** Data shown follows **

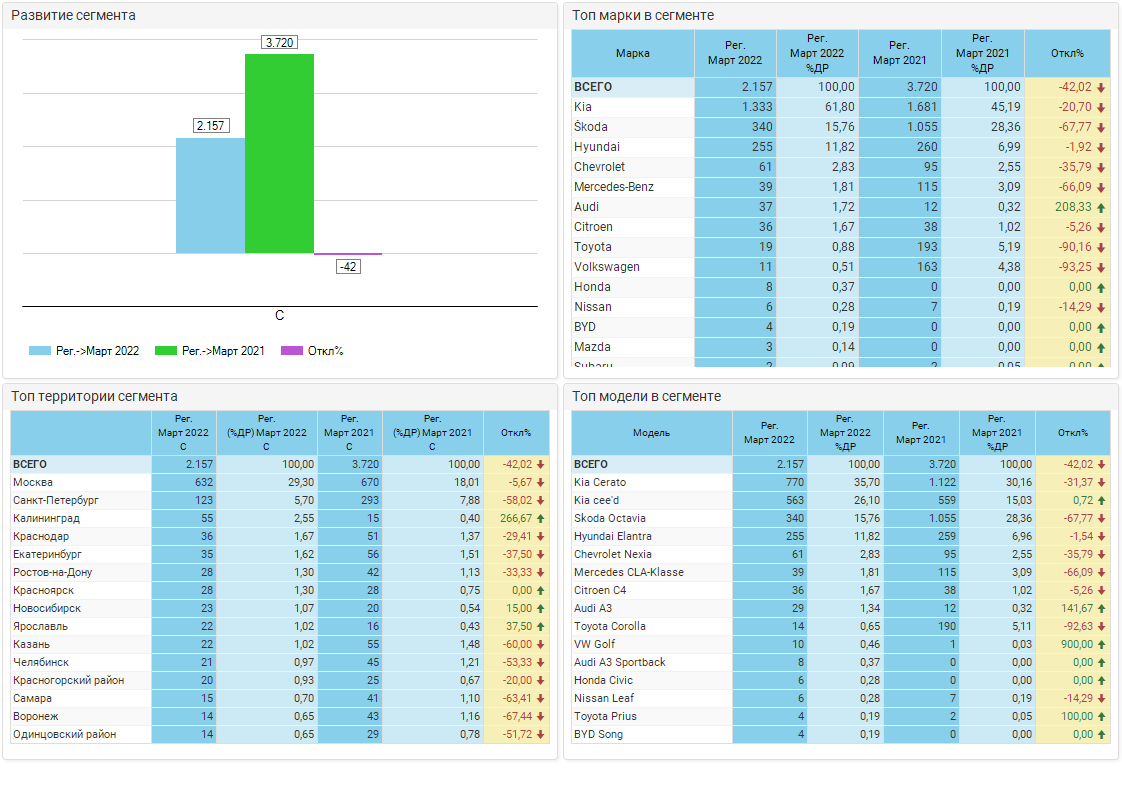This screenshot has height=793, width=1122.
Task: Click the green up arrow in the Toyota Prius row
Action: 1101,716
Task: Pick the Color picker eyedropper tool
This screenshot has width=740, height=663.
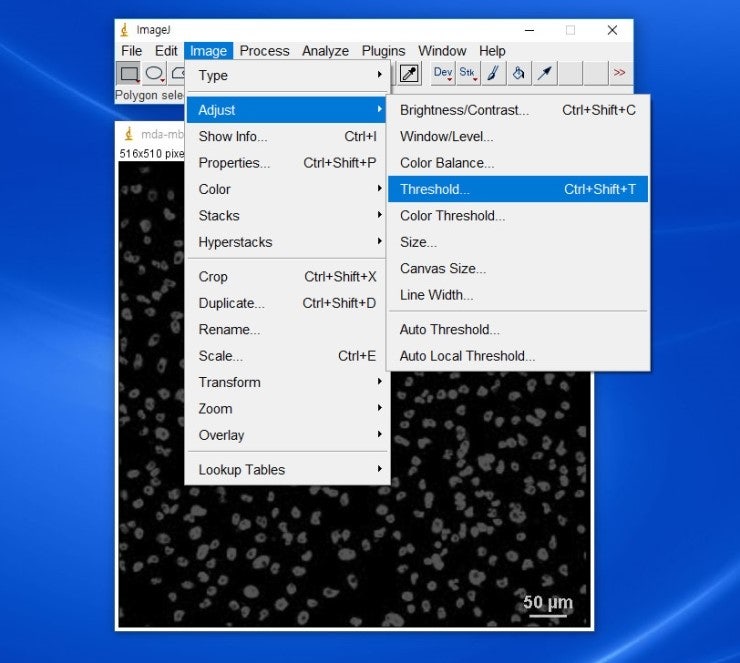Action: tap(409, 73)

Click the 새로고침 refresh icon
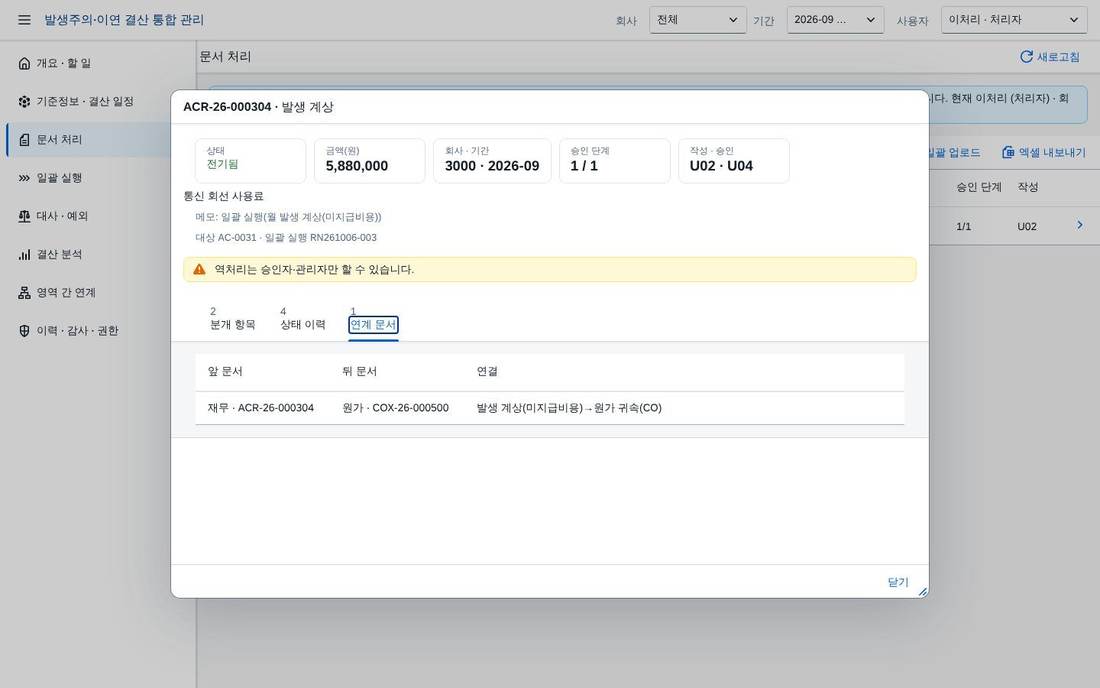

** End of Data shown **

**Work required**
I need the lines from the line containing "Task: Pick the Color picker eyedropper tool" through the final line of the listing duplicated exactly, both ends included, with no pictures and nothing else.

**Expected answer**
Task: Pick the Color picker eyedropper tool
This screenshot has width=740, height=663.
Action: tap(409, 73)

Click the 새로고침 refresh icon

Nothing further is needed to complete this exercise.